Além de catalisar informações sobre a produção do imunizante e da trajetória da pandemia no Brasil e no mundo, Millena também mobilizou amigos e familiares para colaborarem com os testes.

“Uma pessoa aceitou, mesmo sem ter muita informação, mas confiou em mim pela profissão. Meu pai e minha irmã também toparam e uma amiga levou até o marido. Mas também escutei de pessoas, por exemplo, que não fariam porque o companheiro é contra ou tem asma, o que não demonstraria parceria, segundo elas”, lembra a jornalista, que notou que a decisão é realmente particular. “Alguns me acharam louca por ser ‘cobaia’, quando, na verdade, todos vão tomar o mesmo fármaco”, afirma.

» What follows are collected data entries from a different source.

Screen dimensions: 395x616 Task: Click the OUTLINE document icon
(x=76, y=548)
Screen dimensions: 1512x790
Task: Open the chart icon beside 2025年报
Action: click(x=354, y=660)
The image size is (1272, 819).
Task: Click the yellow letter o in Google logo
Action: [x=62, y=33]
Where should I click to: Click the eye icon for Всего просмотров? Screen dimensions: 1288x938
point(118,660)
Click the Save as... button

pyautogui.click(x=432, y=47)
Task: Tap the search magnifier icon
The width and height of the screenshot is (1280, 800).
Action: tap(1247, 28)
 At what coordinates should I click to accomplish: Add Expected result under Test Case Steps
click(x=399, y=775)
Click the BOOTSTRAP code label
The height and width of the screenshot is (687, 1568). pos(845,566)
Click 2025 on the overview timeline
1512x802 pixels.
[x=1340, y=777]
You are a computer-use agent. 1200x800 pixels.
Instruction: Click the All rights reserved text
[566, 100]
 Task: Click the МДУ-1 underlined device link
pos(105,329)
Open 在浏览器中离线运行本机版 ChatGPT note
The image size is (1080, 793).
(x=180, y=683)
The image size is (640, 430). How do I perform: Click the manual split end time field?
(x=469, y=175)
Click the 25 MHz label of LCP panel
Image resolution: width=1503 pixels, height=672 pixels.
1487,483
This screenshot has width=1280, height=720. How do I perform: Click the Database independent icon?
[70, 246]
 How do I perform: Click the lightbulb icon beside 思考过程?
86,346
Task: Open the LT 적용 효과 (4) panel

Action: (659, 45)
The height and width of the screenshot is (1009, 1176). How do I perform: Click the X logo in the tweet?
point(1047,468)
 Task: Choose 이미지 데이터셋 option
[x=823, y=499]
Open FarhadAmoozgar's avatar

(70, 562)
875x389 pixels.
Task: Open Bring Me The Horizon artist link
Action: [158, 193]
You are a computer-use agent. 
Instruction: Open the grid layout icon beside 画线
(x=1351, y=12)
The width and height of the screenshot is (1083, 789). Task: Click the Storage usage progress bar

A transparência é a chave para um processo tranquilo. Millena, que leva a sério o compromisso que tem firmado com o laboratório por dois anos e meio, lembra que todas as intercorrências com voluntários precisam ser divulgadas. “Não é um pensamento meu, mas um protocolo.”

Assim como a ciência e em especial os ensaios clínicos foram abraçados pela jornalista, ela espera que a pandemia proporcione o envolvimento de causas por parte de mais cidadãos. “Não somos obrigados a nos voluntariar, mas essa é uma oportunidade de encontrar uma pauta que sensibilize. O voluntariado pode ser feito de diversas formas, inclusive com outras vacinas que precisam de pessoas para os testes”, reflete.

Responsabilidade

Em uma varanda, mulher posa para foto olhando para o horizonte. Ela tem cabelos cacheados e curtos e usa uma roupa amarela. Atrás dela, é possível ver prédios, casas e árvores ao longe. Na outra foto da montagem, o registro é de um pedaço do braço dela, usando a pulseira hospitalar com identificação
Maria Goretti (Retrato Palmiro Domingues/CLAUDIA • detalhe da pulseira/Acervo pessoal)

“Eu nunca havia sido voluntária de nada”, revela a médica Maria Goretti. Aos 60 anos e trabalhando no setor designado para cuidar dos casos de Covid-19 do Hospital do Servidor Público Estadual de São Paulo, a médica paliativista está desde março imersa no atendimento de pacientes infectados pelo novo coronavírus.

De lá para cá, viu o caos se abrandar por pouco tempo, só para então voltar com força total. “Chegamos a ter oito casos na UTI, agora estamos com quarenta. Em duas semanas, o número cresceu de forma assustadora. Estávamos nos animando e, de repente, aconteceu tudo de novo.”

Em outubro, ao ver o anúncio de que buscavam profissionais de saúde para os testes das vacinas, ela percebeu que se encaixava bem nos critérios da pesquisa e resolveu se voluntariar. “Meu desejo que essa crise passe é tão grande que qualquer coisa que eu puder fazer para contribuir está valendo. Eu vi muita gente sofrer e morrer, não tem como não se comover.”

A idade e o fato de ter tido um quadro da doença em julho não impediram que Maria fosse aceita como voluntária da Coronavac, desenvolvida em parceria entre o Instituto Butantan e o laboratório chinês Sinovac. Pelo contrário, a equipe de pesquisadores demonstrou interesse em saber se a vacina tem potencial para aumentar a imunidade de quem já contraiu a doença.

As conspirações criadas sobre a Coronavac, muitas até disseminadas pelo próprio presidente Jair Bolsonaro, não preocupam a médica, que reprova a postura do governante e de seus pares. “Ele tem que ter responsabilidade pelo que fala. É irritante ver tantas fake news, inclusive vindas de profissionais da saúde. As vacinas, de modo geral, são seguras. Os testes possuem o mesmo rigor”, diz.

Ela aponta ainda a importância do imunizante para além do âmbito individual, uma vez que, ao ser usado em massa, diminui a propagação da doença. “Não se trata de cada um fazer o que quer, é uma responsabilidade coletiva. Ninguém toma a vacina só por si mesmo, mas por todos os outros.”